Guest Opinion: Paving County Roads And Reducing Taxes

During this primary election season, a promise has been made to pave the county roads (not by any current county commissioner). Along with that are promises to reduce spending and taxes. Do these promises add up?

Richland County has about 70 miles of major collector roads, 160 miles of minor collector roads, and 980 miles of local roads. With the varying dimensions of those categories of roads, paving them would require about 20,416,000 square yards of pavement. Using the most recent county bid award for paving from January of this year, which was $25.60 per square yard, just the pavement itself would cost $522,649,600.

Contractors report that the price of asphalt emulsion for pavement has gone up 68% since January.
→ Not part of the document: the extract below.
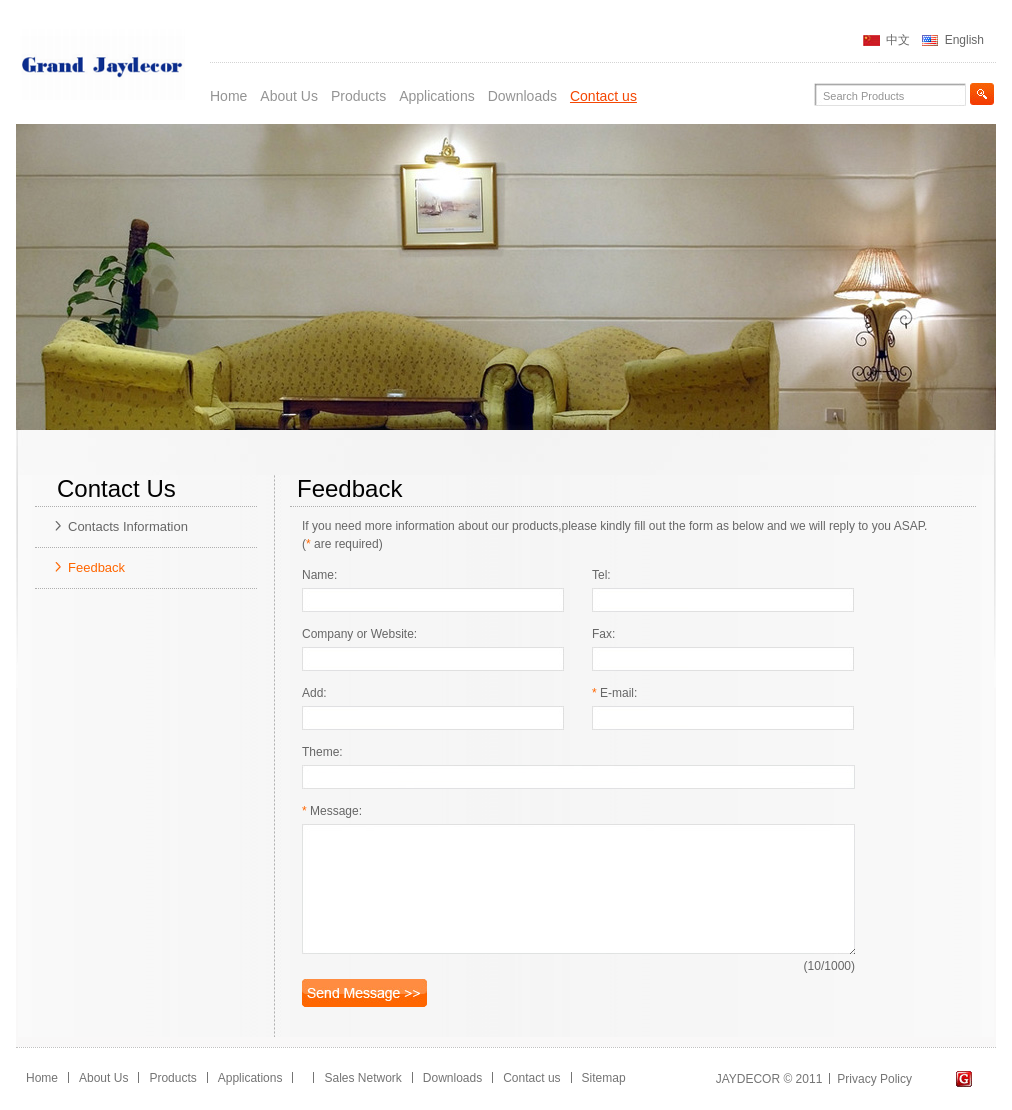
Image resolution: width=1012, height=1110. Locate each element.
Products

Additional costs include easements, utility conflicts, drainage work including culvert replacements, base course, subgrade work, engineering, and materials testing. It would be imprudent to estimate the total cost at less than $650,000,000.

Maintenance of paved roads is different from gravel roads. Typically, asphalt roads require crack sealing every 1 to 2 years, new chip seal every 5 to 7 years, and an overlay every 15 to 20 years. With a significant expansion of paved roads, the county would need more snowplow trucks, dump trucks to haul chips, chip seal spreaders, pothole repair equipment, sweepers, and so on. If not that, the county would have to pay someone for the use of such equipment. Paving all county roads would cost about a billion dollars over 15 to 20 years.

The most recent audit report for the county available on the Local Government Services, Montana Department of Administration website by Denning, Downey & Associates, P.C., Certified Public Accountants for 2021 shows that road fund tax revenues were $4,167,320 and road fund expenditures were $3,814,915.

This means that just the asphalt for the initial paving, without the other expenses to pave and without future maintenance, would require a road fund tax increase of 1,559%. Obviously, that is not going to happen.

The promises do not add up, so why are they being made and what do they really mean? The promises cannot mean that all the county roads will be paved. They must mean that only some will be paved.

The question then becomes, which ones? Which roads are the favored ones? Who are the favored residents? Contrary to the inexperienced promises, spending would not go down, your taxes would not go down, and you might not be along the favored miles of newly paved road.